Of course, as with any other psychedelic album, “Widow City” owes a great deal to post-1967 Beatles acid rock. However, it moves quickly away from derivative synthesiser noises (which have a touch, only a touch, of Coldplay about them) and the sound of backward-played records of “Duplexes of the Dead” toward a more jarring sense of the unreality of our era concocted, through genre splicing, in a Dos Passos-esque style.
The album takes some listening to, and it doesn’t have any qualms about that. Indeed, the clashy switching between different clips of music on the first track, “The Philadelphia Grand Jury,” affirms this before throwing us into an indictment of that same jury without any reasoning. It is disorienting and lulls listeners into a sense of security before jarring them out again. There is something vulgar about the album, even though there is no swearing. It leaves one naked and confused after a journey through a cacophony of synesthesia.
“Restorative Beer” is one of the songs which really locates “Widow City” on the East Coast with its slow, drawn out chords and relaxed drumming. It drifts at times into the realms of triphop but always manages to float with relative proximity to a central thread. It is also, although it is difficult to say, the best of a very good bunch of songs and works best as a stand-alone piece. However, when one has already been listening to the album for an hour, it’s hard to tell which way is up and which way is down.
As psychedelic rock, the album owes a great deal to The Grateful Dead, whose imagined places such as the “Mountains of the Moon” sound much like The Fiery Furnaces’ “Airport/ in the double tree” and other places which stand starkly opposed to our rational realities. As philosophers, The Fiery Furnaces are indebted to Surrealism; indeed the situations and places visited are those of the subconscious and thus are not rational. One could even go so far as to say that they are irrational. Much like Alfred Jarry’s “Poland of the imagination” in Ubu Roi, the real places mentioned in this album are only pastiches of the places themselves. On “Clear Signal from Cairo,” a sham Egyptian jingle that sounds more like something from a Gameboy game situates us in their imaginary Egypt. The Fiery Furnaces don’t want to project their world onto our own; they live in a parallel universe.
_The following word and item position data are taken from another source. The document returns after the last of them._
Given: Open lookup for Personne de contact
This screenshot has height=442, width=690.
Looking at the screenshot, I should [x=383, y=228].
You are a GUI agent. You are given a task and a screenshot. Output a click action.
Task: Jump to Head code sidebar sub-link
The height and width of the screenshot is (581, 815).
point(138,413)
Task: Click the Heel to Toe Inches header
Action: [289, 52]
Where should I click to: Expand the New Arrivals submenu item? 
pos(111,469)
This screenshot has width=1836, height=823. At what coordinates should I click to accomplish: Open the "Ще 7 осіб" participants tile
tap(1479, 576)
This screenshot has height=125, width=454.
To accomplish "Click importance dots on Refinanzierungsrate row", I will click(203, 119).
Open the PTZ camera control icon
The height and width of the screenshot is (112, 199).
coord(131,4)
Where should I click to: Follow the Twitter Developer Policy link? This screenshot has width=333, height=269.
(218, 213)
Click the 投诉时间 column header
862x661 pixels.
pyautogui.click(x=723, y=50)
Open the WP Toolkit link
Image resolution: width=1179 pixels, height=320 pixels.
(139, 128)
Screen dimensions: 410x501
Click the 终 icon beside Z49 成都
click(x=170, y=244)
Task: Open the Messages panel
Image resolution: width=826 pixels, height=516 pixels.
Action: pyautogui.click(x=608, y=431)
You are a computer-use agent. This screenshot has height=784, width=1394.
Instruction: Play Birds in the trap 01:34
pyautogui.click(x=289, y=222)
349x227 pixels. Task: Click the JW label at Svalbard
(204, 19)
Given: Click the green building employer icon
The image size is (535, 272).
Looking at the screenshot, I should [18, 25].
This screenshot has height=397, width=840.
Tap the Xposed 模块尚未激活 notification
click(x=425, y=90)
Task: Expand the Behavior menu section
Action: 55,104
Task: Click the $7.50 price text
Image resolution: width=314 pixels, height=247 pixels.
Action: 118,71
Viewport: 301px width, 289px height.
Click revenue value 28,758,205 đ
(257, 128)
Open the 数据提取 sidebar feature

Sadly, “Widow City” will never go down in history as a great album. Only a contemporary audience will be able to listen to it without shuddering at the ruthlessly cut-and-pasted beats and sound bytes. Music has become too sterile with the advent of computers and, listened to in a couple of years, the album may be considered junk from the past. Soon, the dissonance of the album will be incomprehensible to a perfection-driven music market.